Source data

*** Begin section ***

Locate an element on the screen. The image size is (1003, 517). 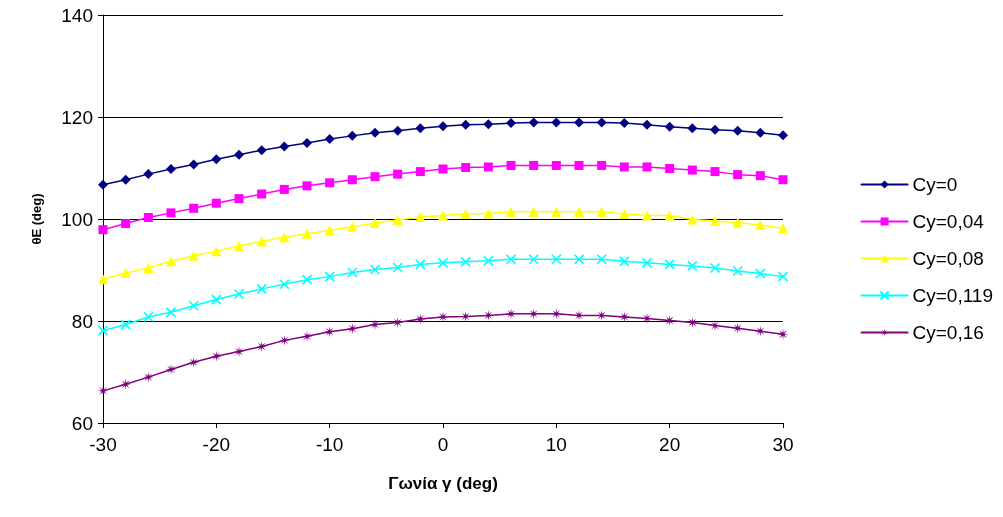
y-tick-label: 80 is located at coordinates (82, 321).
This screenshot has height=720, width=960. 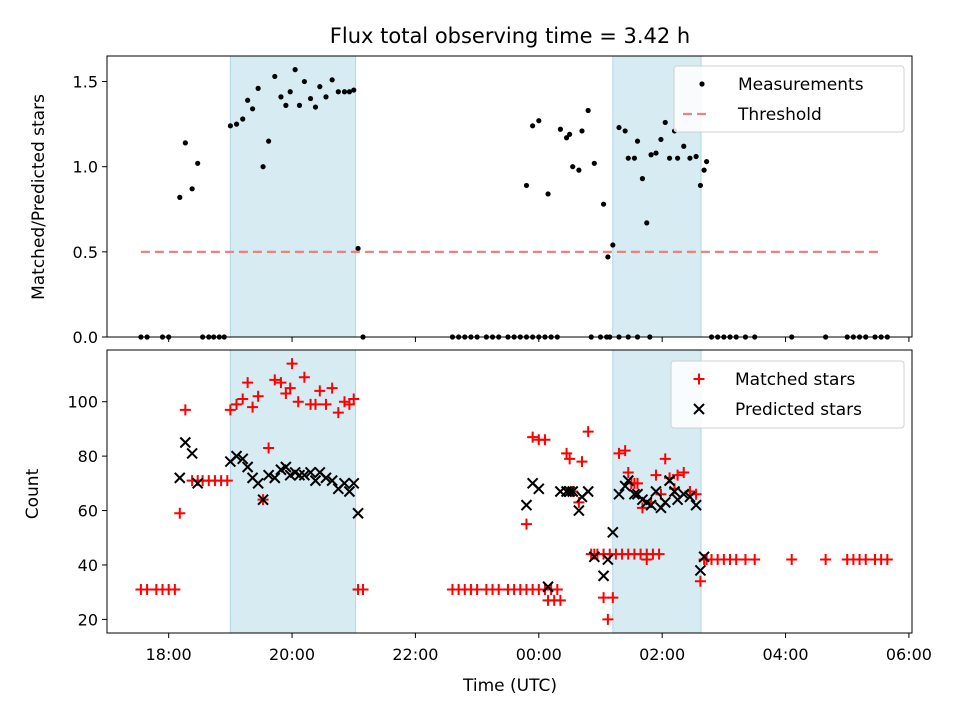 What do you see at coordinates (86, 82) in the screenshot?
I see `top-y-tick-label: 1.5` at bounding box center [86, 82].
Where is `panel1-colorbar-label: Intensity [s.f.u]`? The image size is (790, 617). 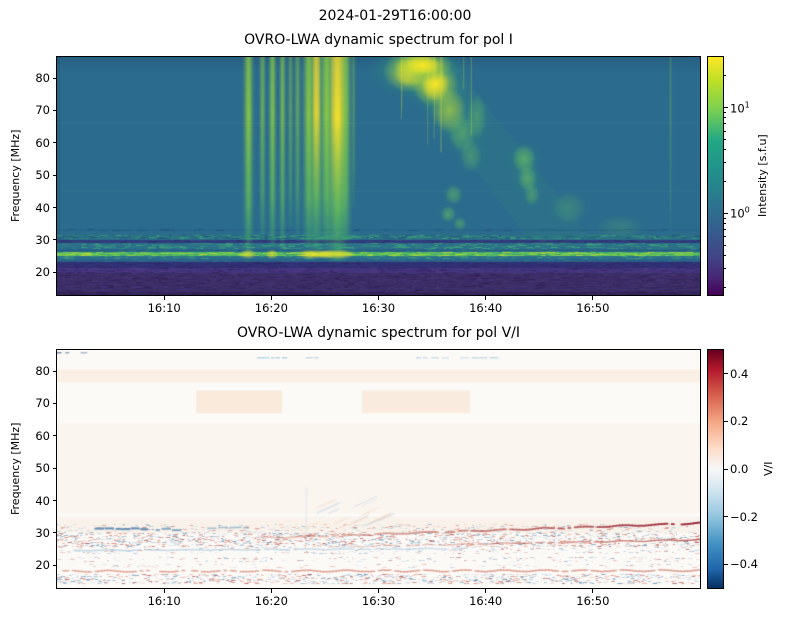
panel1-colorbar-label: Intensity [s.f.u] is located at coordinates (762, 176).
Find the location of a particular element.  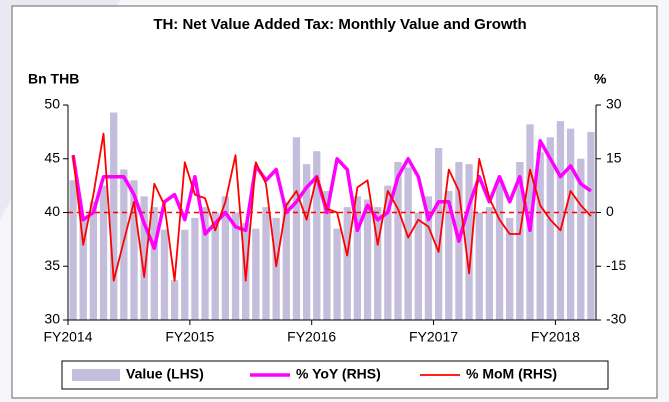

y2-tick-label: 0 is located at coordinates (610, 211).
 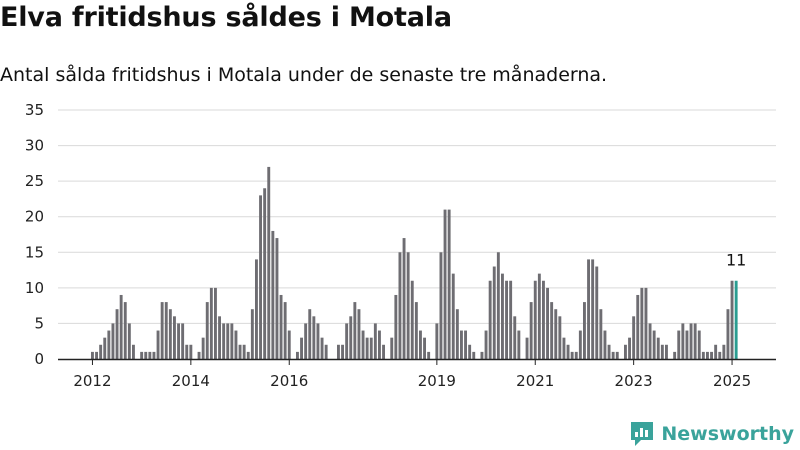 I want to click on y-tick-label: 15, so click(x=34, y=252).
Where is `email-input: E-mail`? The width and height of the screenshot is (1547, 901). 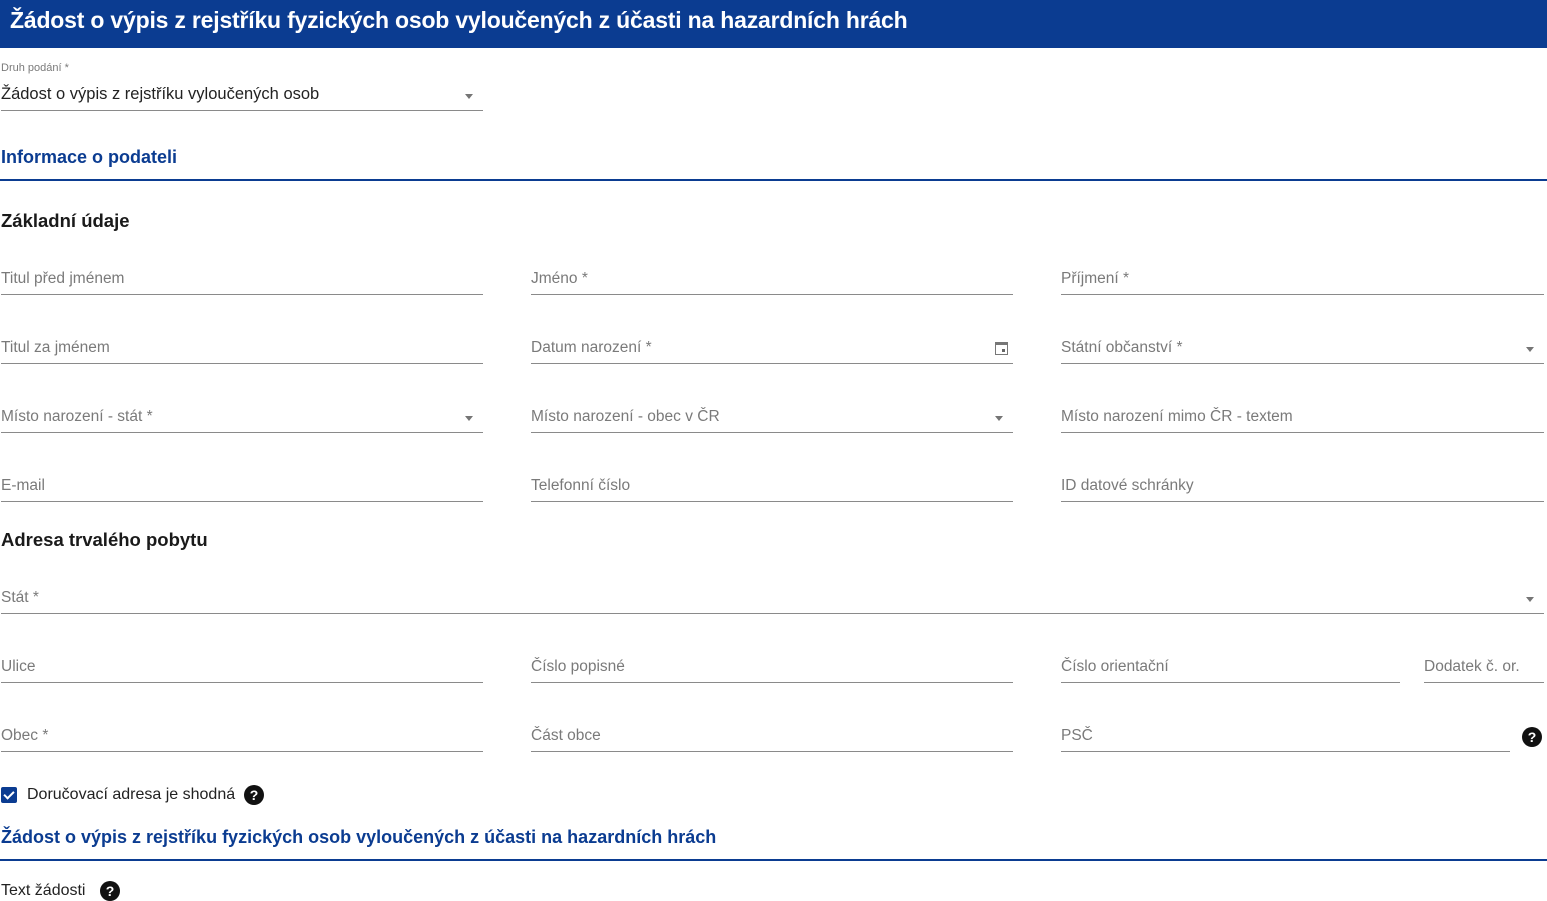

*** End section ***

Prompt
Copy out the rows above word for word, covering the stretch from the line containing "Find the location of a particular element." through the end of the rows, and leave the pictures out.

Result
Find the location of a particular element.  

y2-tick-label: 0 is located at coordinates (610, 211).
  I want to click on y-tick-label: 15, so click(x=34, y=252).
Where is `email-input: E-mail`? The width and height of the screenshot is (1547, 901). 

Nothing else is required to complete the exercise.